Quello che accade è sorprendente e inimmaginabile. Non avrebbero potuto prevederlo!

Grazie alla loro fiducia, permettono a Gesù di compiere un’opera prodigiosa.

 

Ancora più sorprendente, però, ci appare in questo racconto, che è ricco di ribaltamenti inattesi, la risposta di Simone. Si getta «alle ginocchia di Gesù».

È colpito Simone, da quanto è accaduto. È «invaso» dallo stupore, lui insieme con gli altri.

È bellissimo questo stupore di Simone e compagni!

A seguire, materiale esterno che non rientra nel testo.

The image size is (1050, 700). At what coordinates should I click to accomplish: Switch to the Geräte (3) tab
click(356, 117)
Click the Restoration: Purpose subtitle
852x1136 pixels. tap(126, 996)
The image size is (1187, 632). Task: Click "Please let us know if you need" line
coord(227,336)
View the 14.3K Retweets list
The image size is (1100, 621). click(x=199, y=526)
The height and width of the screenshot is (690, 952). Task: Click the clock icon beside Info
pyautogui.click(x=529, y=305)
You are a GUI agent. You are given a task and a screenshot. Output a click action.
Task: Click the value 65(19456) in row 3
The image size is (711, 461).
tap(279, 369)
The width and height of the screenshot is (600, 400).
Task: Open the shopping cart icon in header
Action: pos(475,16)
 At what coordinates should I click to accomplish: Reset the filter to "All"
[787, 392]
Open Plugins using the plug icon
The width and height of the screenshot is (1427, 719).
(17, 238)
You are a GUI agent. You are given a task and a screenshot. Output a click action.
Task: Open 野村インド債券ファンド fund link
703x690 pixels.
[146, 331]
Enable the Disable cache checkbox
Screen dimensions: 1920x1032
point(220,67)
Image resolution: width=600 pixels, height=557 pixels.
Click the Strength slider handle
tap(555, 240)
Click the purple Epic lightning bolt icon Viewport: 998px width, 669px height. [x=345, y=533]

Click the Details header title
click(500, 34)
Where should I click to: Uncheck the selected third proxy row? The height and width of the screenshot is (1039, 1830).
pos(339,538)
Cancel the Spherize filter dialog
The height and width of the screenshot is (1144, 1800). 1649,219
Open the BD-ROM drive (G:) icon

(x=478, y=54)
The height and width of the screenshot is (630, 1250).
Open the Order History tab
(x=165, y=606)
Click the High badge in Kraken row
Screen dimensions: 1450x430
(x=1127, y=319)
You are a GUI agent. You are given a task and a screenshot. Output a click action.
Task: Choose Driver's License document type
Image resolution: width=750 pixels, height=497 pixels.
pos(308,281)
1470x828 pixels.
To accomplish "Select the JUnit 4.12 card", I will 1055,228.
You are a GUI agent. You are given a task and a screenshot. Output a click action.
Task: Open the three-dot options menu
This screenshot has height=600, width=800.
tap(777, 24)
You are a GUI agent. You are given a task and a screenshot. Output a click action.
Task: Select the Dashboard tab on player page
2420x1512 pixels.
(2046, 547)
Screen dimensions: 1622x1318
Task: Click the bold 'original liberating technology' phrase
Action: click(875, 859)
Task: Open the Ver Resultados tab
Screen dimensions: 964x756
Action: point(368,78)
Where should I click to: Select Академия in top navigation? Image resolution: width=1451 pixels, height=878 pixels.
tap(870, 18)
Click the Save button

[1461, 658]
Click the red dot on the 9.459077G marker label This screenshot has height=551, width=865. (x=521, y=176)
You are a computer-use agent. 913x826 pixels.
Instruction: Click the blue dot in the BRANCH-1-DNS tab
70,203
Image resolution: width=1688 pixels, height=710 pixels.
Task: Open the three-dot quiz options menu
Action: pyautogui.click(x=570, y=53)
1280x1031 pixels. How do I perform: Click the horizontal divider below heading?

È lo stupore che prende anche noi quando, davanti a un evento meraviglioso siamo colpiti dalla bellezza. Allora veniamo come ‘invasi’ dal sentimento di qualcosa che ci supera, ci affascina.

È un sentimento prezioso anche oggi, quello dello stupore.

 

Insieme a questo, però, Simone si dice anche ‘peccatore’: «Signore, allontànati da me, perché sono un peccatore». Lo chiama Signore, che è il nome di Dio. Gli chiede di allontanarsi, mentre prima era tutto fiero di stargli vicino.

È forte questa sua confessione’ di essere peccatore, e cioè non solo debole, fragile, ma anche lontano da Dio, indegno di Lui.

 

Sono gli stessi sentimenti che accompagnano il profeta Isaia che, nel tempio di Gerusalemme, davanti alla vista meravigliosa di Dio, si sente invadere dal sentimento della sua indegnità.

 

 

Stupore e senso del peccato vanno insieme, qui. Non si oppongono affatto. Isaia confessa di essere «un uomo dalle labbra impure» e di vivere «in mezzo a un popolo dalle labbra impure».

Confessa, il profeta, la propria menzogna. Si scopre, cioè, peccatore. Allora uno dei serafini vola verso di lui e, per grazia, gli purifica le labbra dalla menzogna, dalla falsità, dal male che lo sommerge.

 

Così accade anche nel Vangelo. La risposta di Gesù alla ‘confessione’ di Pietro è incredibile. Invece di rimproverarlo, invece di fargli la morale, Gesù rilancia e dice: «Non temere; “non avere paura”. È come se gli dicesse continua a fidarti di me.

 

E poi lo manda, lo invia, come Dio con Isaia. «D’ora in poi sarai pescatore di uomini».  Non certo per ingannare gli uomini, ma per raccoglierli nella rete di un amore sovrabbondante, che ha conquistato te per primo!

Così è per ogni discepolo, per ogni cristiano.